Konzertgänger beim pianistischen Nudelverzehr

Drei völlig unterschiedliche Klavierabende in den vergangenen drei Monaten: zwei ältere Herren, eine junge Frau. Im Februar spielte Ivo Pogorelich (den gibt es noch?) im Großen Saal der Philharmonie. Gestern Abend Mikhail Pletnev (was, den gibt es auch noch?) ebenda. Und dazwischen im März im Kammermusiksaal Isata Kanneh-Mason (kennen Sie die schon?).

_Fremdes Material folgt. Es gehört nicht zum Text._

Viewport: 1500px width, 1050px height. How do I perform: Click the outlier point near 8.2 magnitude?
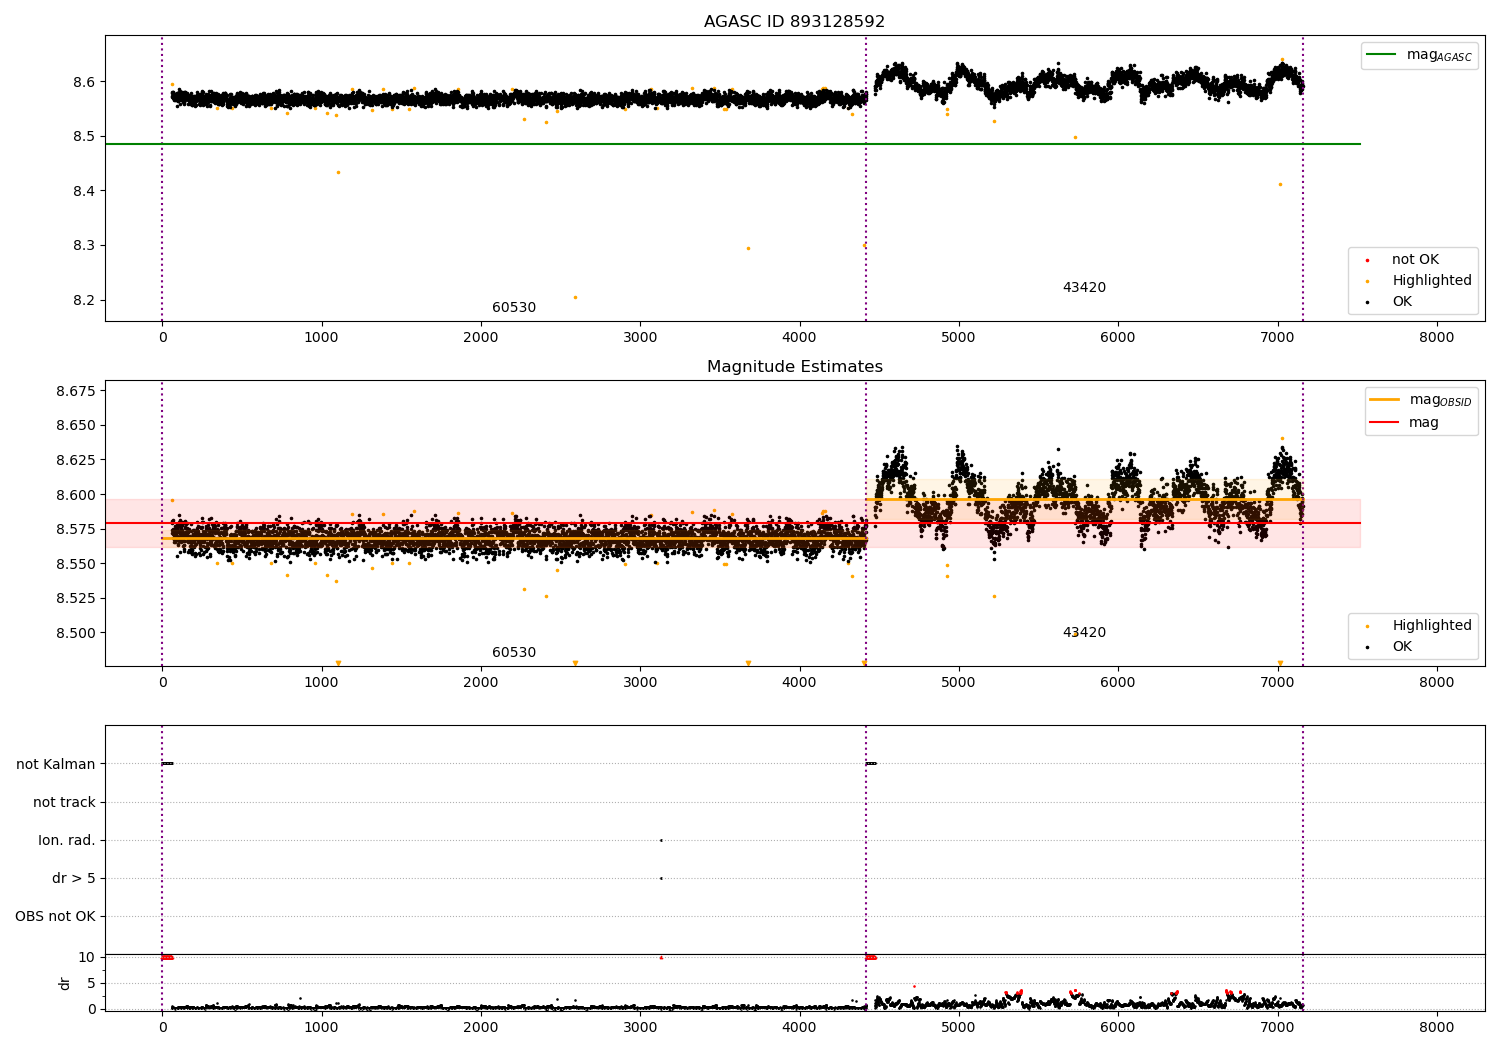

Obwohl ich Pogorelich und Pletnev eben in einem schnöden Atemzug unter „zwei ältere Herren“ (beide sind Mitte 60) subsummierte, lässt sich nichts Gegensätzlicheres vorstellen als ihre beiden Auftritte. Und das, obwohl ihre Programme sich in drei gewichtigen Werken überschnitten, und zwar alle von Frédéric Chopin: Fantaisie f-Moll Opus 49, Barcarolle Fis-Dur Opus 61, Polonaise-Fantaisie As-Dur Opus 61. Spätwerke mithin. Aber hörte man sie bei dem einen, waren sie bei dem anderen nicht wiederzuerkennen, und umgekehrt.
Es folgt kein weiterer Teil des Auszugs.